[Text and item location entries]
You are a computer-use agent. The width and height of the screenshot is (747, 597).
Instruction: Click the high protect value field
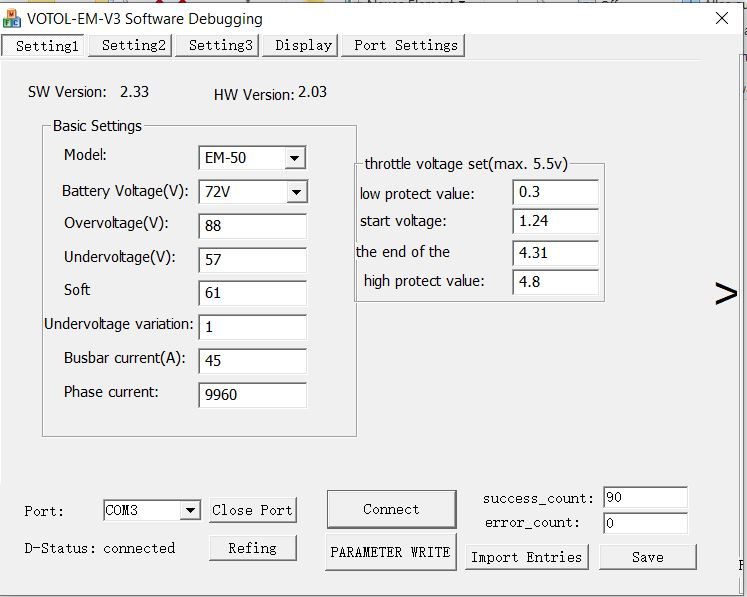pyautogui.click(x=555, y=283)
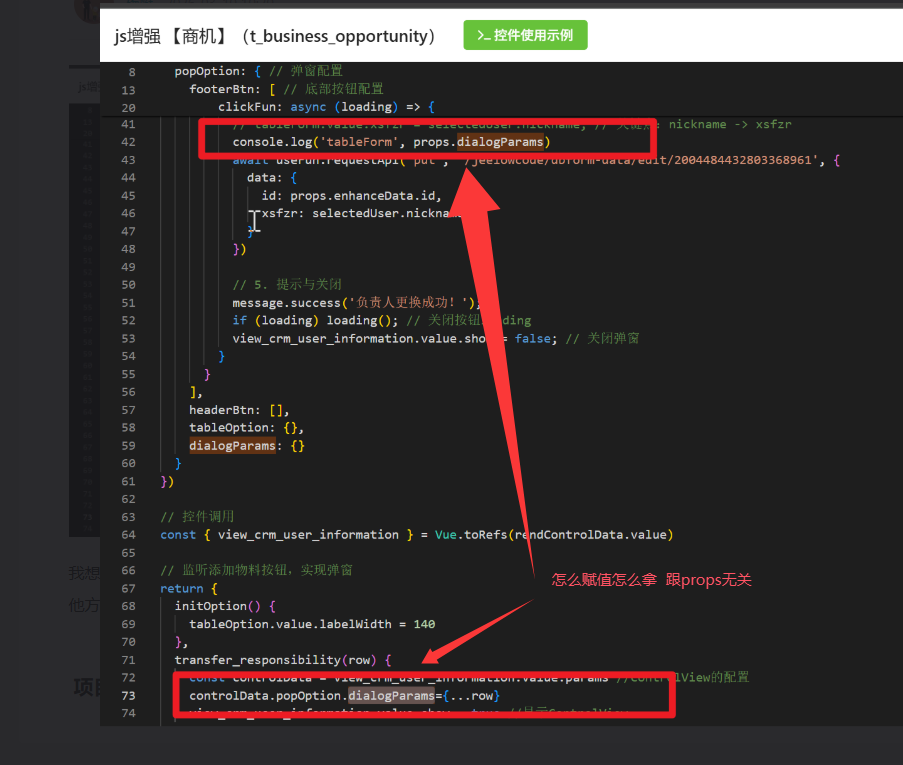Click the green 控件使用示例 button
The image size is (903, 765).
pos(525,35)
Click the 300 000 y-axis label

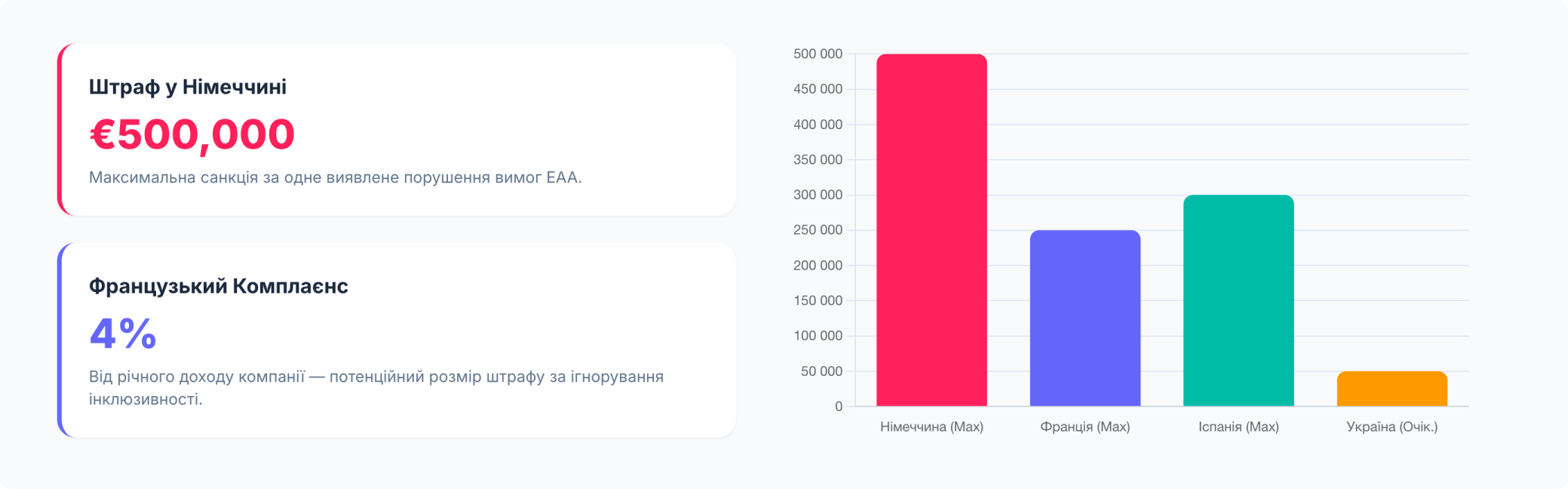tap(818, 195)
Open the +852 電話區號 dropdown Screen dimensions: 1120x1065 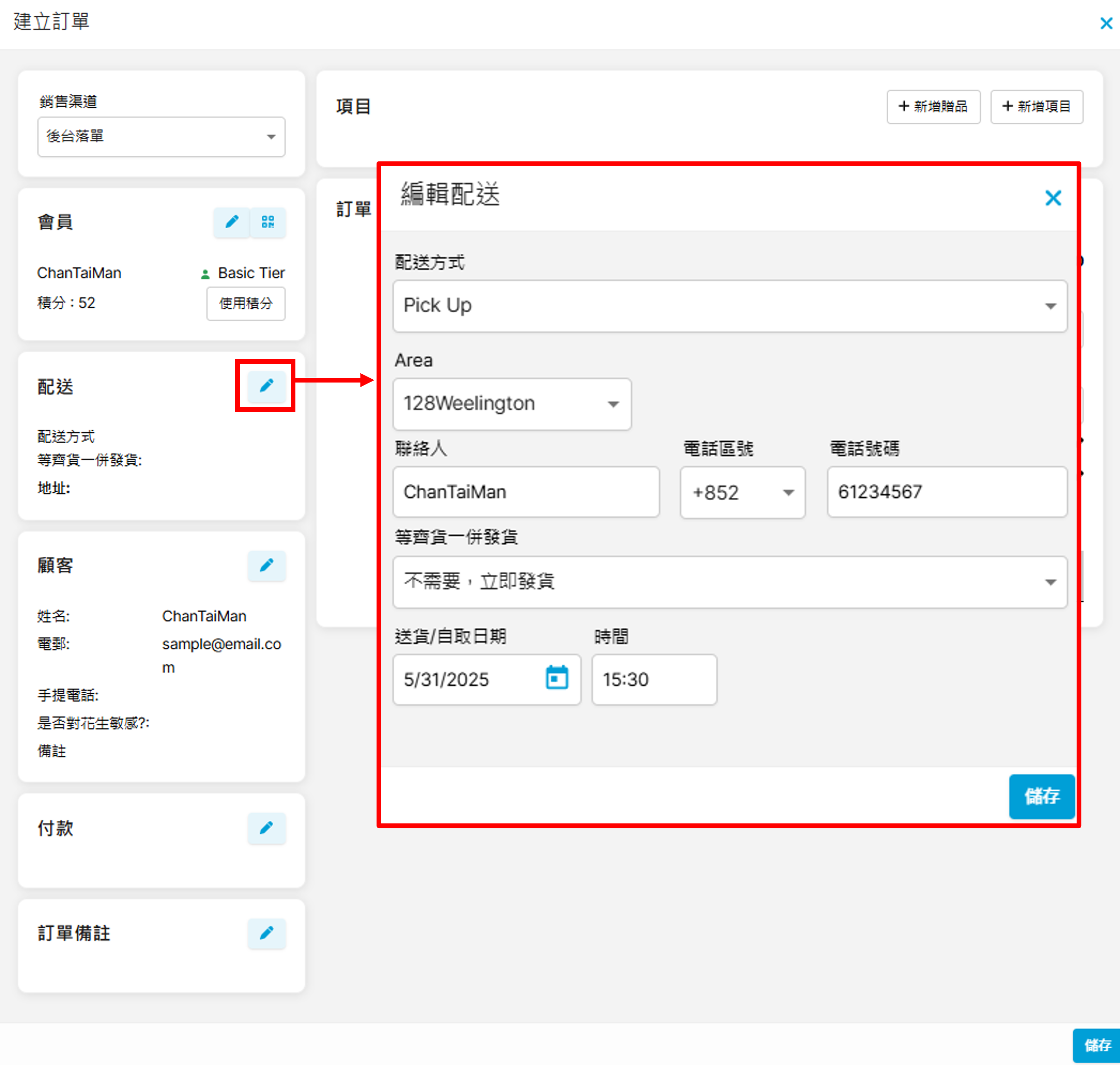[742, 492]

**PROBLEM REQUIREMENTS:** Copy everything from the start of the rows down to the line containing "tap(818, 195)", including that line. Leave the pictures out of your answer.

**PROBLEM SOLUTION:**
You are a computer-use agent. The width and height of the screenshot is (747, 597).
Instruction: Click the high protect value field
pyautogui.click(x=555, y=283)
Click the green 控件使用示例 button
The image size is (903, 765).
pos(525,35)
Click the 300 000 y-axis label

tap(818, 195)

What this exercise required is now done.